I was reading in the Boston Metro (condensed newspaper franchise) today a short paragraph-long story about how Merriam-Webster’s most looked-up word is ‘integrity’, and I wondered, how does the newspaper get these kinds of stories? Do they have a reporter scouring the Internet to find the most obscure “news” possible? Or does M-W have a press conference for publicity purposes?: “Hey guys, our most looked-up word is ‘integrity’. Just saying.”

I don’t mean “weird news”, I just mean news that’s such a non-event that it seems strange that anyone would have known about it.

There newswires put out soft news too.

AP, UPI, Reuters.

It’s not all death and dying.

Any large enough operation with a PR department – or contracted PR firm – will periodically put out reports just on what they’ve been doing and how are things. The wire services or publishing syndicates will collect such and put them out for their affiliates to pick up.

I know, but it seems that with most “soft news”, you can understand how they found the story. A human interest reporter, for example, actively seeks out the story on the local deaf conjoined math teacher twins. Does someone from the newspaper call up Merriam-Webster and say, “Got anything for me?”

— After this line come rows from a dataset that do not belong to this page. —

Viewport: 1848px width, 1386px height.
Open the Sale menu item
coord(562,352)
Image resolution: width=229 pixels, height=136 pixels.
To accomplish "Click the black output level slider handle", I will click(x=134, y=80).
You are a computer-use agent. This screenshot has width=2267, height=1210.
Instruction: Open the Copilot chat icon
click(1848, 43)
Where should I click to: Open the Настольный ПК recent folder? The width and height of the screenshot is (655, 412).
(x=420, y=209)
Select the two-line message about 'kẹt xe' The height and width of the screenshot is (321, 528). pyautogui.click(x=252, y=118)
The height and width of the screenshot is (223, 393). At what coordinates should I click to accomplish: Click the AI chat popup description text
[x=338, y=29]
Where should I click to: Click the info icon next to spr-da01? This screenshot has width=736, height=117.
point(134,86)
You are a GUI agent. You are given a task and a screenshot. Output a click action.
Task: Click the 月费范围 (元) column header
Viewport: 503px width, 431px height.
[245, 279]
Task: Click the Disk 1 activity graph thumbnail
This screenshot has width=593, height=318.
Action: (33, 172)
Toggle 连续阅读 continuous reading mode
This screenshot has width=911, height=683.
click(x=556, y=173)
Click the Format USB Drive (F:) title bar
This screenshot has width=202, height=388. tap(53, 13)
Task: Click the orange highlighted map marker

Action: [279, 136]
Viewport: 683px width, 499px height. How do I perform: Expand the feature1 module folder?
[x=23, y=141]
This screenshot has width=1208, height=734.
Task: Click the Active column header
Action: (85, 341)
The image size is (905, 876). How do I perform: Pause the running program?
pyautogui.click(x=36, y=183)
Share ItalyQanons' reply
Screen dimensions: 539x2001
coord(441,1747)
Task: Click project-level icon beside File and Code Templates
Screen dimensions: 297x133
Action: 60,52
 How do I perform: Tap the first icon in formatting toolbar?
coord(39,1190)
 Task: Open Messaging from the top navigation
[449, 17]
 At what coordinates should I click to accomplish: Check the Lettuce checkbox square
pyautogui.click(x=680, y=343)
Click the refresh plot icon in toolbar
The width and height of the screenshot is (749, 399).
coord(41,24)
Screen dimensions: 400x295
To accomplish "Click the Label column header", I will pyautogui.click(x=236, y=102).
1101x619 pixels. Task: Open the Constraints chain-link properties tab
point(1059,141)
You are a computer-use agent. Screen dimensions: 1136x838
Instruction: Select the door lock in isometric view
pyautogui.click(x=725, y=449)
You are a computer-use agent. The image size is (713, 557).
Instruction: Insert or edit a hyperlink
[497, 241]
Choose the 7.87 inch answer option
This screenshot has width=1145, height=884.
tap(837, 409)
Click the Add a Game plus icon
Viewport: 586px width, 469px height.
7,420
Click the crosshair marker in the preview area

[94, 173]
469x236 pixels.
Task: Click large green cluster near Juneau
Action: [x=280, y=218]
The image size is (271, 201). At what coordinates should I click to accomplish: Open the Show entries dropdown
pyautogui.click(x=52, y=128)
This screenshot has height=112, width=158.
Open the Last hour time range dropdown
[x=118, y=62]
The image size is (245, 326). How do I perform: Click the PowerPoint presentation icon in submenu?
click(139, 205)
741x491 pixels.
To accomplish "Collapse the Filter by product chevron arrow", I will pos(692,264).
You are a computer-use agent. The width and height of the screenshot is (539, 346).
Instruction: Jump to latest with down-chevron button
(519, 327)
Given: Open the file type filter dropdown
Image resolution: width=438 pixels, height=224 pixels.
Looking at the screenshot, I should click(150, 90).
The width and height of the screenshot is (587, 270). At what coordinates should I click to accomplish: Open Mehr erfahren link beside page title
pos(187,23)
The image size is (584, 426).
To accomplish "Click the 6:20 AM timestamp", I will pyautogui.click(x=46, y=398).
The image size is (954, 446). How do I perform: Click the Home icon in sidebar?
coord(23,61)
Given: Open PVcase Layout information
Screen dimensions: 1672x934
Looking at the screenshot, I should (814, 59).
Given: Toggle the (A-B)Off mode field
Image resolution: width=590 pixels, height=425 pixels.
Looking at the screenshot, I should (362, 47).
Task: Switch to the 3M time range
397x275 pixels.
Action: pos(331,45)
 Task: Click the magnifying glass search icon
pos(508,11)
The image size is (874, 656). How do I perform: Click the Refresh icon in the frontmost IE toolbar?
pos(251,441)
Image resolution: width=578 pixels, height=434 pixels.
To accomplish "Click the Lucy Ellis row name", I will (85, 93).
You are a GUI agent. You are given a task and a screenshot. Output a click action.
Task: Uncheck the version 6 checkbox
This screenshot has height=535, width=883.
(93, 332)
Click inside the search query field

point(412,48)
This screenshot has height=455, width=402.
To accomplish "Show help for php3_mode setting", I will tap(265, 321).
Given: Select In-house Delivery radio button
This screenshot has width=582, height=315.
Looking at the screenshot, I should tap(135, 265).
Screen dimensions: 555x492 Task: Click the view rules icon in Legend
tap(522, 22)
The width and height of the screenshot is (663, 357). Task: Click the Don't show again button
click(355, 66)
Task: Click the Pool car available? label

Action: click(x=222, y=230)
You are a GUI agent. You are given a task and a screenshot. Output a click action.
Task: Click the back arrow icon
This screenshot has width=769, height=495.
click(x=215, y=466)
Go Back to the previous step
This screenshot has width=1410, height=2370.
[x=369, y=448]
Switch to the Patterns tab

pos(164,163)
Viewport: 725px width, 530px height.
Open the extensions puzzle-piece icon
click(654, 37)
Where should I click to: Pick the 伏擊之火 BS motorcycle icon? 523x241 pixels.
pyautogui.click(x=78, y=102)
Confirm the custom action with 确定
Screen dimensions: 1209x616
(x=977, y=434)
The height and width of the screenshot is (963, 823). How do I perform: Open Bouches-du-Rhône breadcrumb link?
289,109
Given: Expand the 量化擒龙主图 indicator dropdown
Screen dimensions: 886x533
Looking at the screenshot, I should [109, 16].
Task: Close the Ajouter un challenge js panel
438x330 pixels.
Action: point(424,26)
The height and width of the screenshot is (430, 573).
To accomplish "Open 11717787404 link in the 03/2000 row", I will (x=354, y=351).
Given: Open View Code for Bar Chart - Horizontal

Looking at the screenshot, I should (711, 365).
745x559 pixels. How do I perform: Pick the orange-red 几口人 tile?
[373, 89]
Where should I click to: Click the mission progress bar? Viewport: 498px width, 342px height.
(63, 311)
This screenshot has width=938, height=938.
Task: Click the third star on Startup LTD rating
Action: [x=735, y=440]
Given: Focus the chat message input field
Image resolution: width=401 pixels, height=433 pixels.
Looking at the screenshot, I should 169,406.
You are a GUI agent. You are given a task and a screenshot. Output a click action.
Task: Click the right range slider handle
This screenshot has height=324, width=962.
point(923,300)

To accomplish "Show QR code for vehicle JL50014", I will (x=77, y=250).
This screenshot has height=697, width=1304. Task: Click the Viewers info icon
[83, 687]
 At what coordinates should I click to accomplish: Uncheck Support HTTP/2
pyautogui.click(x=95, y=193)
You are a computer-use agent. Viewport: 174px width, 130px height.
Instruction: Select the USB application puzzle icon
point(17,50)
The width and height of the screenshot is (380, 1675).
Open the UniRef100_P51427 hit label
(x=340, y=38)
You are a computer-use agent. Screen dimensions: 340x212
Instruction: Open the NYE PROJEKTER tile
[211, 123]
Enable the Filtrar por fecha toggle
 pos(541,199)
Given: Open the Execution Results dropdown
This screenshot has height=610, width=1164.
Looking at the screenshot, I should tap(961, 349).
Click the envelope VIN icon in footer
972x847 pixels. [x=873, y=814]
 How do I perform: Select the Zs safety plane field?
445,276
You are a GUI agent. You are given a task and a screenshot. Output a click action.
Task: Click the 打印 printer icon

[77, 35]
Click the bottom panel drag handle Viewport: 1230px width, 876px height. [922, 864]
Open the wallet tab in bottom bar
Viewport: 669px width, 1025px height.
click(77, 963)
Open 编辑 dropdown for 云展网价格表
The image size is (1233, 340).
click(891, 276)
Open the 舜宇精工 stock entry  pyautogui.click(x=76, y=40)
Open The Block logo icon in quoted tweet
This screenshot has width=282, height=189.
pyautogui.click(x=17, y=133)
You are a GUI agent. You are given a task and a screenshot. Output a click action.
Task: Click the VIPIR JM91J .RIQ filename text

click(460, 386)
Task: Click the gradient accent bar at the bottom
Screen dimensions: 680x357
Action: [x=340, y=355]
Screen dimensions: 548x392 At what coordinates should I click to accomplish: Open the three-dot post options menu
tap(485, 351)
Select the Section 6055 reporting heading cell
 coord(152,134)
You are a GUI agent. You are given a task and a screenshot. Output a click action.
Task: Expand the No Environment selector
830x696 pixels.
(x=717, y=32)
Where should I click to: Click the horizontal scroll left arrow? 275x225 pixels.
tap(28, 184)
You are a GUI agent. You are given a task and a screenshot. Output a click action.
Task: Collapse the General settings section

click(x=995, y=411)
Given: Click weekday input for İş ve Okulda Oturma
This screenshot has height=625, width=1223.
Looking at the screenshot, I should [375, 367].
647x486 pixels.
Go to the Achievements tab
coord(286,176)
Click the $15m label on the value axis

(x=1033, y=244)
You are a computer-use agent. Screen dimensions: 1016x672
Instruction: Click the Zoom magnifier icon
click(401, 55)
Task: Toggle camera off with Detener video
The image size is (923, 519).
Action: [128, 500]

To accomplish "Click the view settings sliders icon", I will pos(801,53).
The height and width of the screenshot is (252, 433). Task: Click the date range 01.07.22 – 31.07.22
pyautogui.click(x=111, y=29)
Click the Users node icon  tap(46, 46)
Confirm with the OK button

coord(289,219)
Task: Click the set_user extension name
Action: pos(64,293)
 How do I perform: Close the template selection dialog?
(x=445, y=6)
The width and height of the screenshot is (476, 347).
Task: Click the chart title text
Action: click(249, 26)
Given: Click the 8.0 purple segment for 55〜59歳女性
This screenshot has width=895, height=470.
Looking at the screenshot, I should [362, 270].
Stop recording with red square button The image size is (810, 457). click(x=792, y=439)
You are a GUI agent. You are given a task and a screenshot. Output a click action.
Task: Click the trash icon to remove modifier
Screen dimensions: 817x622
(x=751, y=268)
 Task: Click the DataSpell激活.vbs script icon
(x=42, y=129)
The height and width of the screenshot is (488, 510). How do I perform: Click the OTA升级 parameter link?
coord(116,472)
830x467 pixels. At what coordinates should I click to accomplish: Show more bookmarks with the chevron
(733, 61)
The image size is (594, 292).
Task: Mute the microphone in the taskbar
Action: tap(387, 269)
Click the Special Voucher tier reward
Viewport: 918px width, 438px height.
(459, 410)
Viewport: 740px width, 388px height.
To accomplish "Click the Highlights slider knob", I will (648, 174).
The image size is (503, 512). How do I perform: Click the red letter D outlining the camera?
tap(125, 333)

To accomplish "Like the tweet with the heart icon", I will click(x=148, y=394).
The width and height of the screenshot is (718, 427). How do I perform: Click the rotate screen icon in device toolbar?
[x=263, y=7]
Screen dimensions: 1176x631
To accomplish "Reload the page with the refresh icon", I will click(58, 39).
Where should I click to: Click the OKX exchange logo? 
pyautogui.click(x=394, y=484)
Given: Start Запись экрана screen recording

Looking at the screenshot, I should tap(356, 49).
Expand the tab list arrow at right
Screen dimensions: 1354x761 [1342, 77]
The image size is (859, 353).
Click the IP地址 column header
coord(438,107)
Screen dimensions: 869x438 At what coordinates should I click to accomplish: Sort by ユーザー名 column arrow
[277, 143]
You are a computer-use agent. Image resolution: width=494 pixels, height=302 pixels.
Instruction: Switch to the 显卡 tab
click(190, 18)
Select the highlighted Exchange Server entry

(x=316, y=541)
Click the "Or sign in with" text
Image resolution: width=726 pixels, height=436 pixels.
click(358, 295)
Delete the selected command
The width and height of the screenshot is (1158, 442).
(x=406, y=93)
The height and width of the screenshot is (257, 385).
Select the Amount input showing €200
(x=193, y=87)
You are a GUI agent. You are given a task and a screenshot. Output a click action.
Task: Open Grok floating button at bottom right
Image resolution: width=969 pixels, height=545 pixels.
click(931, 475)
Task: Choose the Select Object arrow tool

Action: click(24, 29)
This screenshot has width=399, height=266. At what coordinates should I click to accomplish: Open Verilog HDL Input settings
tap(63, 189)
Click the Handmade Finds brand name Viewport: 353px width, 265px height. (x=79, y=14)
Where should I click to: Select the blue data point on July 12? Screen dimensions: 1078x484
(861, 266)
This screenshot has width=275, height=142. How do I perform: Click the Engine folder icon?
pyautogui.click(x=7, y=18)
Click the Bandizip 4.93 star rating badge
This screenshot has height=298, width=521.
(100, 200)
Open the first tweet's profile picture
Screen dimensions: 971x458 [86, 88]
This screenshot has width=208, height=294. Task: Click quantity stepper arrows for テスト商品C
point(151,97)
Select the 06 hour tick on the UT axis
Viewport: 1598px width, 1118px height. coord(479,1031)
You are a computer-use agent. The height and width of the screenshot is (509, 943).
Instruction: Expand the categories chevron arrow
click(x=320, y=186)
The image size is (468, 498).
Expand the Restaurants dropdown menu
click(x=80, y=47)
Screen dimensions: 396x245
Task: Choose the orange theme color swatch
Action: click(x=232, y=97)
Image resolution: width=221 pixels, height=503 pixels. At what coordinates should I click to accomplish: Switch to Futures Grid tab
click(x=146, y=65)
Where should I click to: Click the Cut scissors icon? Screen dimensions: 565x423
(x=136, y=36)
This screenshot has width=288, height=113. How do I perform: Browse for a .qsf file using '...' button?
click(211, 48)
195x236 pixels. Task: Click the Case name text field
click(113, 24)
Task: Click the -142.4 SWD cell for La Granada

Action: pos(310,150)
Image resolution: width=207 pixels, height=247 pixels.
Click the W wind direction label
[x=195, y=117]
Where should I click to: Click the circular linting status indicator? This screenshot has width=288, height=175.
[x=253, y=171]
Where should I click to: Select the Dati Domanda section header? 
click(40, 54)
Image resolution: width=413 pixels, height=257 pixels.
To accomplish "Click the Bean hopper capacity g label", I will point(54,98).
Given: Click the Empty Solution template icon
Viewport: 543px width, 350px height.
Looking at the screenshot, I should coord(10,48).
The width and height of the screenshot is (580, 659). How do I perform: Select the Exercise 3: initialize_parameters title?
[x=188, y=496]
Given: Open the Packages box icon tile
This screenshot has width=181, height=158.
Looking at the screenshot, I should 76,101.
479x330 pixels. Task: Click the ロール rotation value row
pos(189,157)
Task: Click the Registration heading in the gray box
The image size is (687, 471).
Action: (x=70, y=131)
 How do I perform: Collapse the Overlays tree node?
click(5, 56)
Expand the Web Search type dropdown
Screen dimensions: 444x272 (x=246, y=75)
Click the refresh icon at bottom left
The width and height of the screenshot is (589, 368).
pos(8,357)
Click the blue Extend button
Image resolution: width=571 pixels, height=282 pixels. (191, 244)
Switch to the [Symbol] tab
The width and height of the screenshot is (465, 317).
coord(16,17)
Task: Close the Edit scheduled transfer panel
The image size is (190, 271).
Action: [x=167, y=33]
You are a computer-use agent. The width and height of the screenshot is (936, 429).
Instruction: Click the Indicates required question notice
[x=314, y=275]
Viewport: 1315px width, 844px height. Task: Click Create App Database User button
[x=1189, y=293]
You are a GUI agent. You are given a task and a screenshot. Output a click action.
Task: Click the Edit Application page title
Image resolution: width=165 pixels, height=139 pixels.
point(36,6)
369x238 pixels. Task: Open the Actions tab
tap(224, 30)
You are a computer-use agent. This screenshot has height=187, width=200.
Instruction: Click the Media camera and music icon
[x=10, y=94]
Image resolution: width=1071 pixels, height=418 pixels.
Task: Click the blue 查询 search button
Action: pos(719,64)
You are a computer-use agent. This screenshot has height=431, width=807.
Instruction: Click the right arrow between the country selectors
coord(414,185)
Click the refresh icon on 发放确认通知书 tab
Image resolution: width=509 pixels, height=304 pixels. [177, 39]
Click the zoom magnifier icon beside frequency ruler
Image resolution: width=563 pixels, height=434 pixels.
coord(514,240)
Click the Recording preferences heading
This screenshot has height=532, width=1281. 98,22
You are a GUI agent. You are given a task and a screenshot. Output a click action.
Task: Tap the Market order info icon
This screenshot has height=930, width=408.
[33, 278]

Ah, thanks. I had a feeling it might be something like that.

In the end, this is mostly about brand building and getting you to visit their websites when you need to look up a word, or better yet, get you to notice their dictionary when you pass by the reference section at the local bookstore. It also shows that the dictionary they produce isn’t “dead”, it is always being updated with new words and definitions.

Newspapers are more than happy to play along with such stories because it fills up space they would otherwise have to pay their own writers to fill.

Merriam-Webster has been doing the Word of the Year for awhile. 2004’s was “blog”. Last week the New Oxford American Dictionary announced their word of the year was “podcast”. I think this is the first time they’ve done their own “Word of the Year”. Perhaps they’re making an effort to increase the awareness of their dictionary…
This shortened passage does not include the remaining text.